I saw some advice above about using fewer cores. Am I using way too many? I am unfortunately almost out of space on our cluster and so I can't just try running several different iterations to see what works. Thanks for all your work on ipyrad!

Jenny Archibald
Dec 13 2016 19:54
As a follow up: I have 1T available to hold my data (which take up 253G) and run the analyses. After the last run (partway through step 6), it is filled to over 96% capacity. Should it be using that much space? Could the problem be connected to running into space limits?
James Clugston
Dec 13 2016 20:53

@dereneaton @isaacovercast Hi guys I am wondering if you can help me. I am trying to get some data into the R package Adegenet and I was wondering if can offer me some pointers to some of the questions it asks. I know @isaacovercast mentioned before I am better using the mydata.u.stu rather then mydata.stu. When I bring the file into the package is asks me a number of questions.
How many genotypes are there? (am assuming this is just the number of samples e.g. 74)
Which column contains labels for genotypes ('0' if absent)?
Which column contains the population factor ('0' if absent)?
Which other optional columns should be read (press 'return' when done)?
Which row contains the marker names ('0' if absent)?
Are genotypes coded by a single row (y/n)?

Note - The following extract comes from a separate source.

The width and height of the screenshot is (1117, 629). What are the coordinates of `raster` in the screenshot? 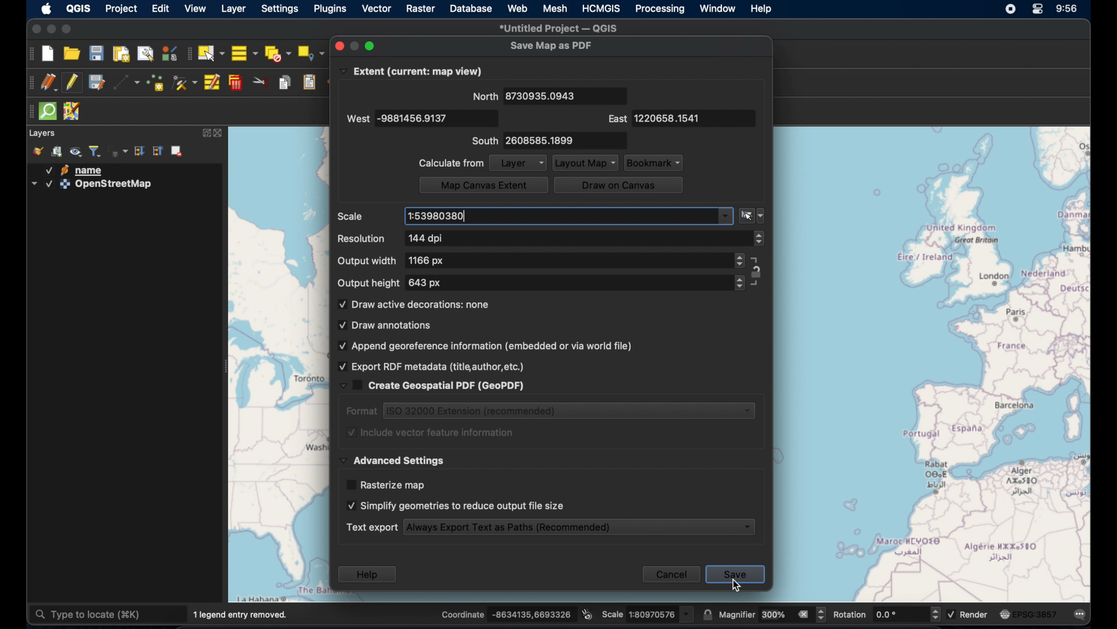 It's located at (421, 9).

Can you guys offer any advice or anyone? also when are you going to be supporting fineradstrcuture package?

Deren Eaton
Dec 13 2016 21:27
Hi @jenarch, this problem looks like it could be a write-error caused by running out of hard-disk space. We've been working lately on refining memory management of paired-end data sets. But I did not expect that any intermediate files would be hundreds of Gigs in size. I'll definitely check on some test data sets and try to reduce the file size. The next update, coming soon, already has a number of changes that should help.
Deren Eaton
Dec 13 2016 21:39
@Cycadales_twitter, I haven't used adegenet, but the file should work since it works in STRUCTURE. The format is a bit weird, because it has a number of empty columns it that can be confusing. Here is my best guess: The number of genotypes is probably the number of rows in the file, which is 2 x the number of samples. Which column contains labels for genotypes? (1); which column contains population factor? (0); which other columns should be read? (there are five empty columns between the names and the data); which row contains the marker names (0); are genotypes coded by a single row (n); The fineradstructure output is taking a while, since it requires some pretty complicated work on dealing with phasing of alleles. It's in the works, though.
Jenny Archibald
Dec 13 2016 22:04
@dereneaton, thank you for the quick response! I will try again when the next update comes out and would definitely appreciate any changes that result in smaller files.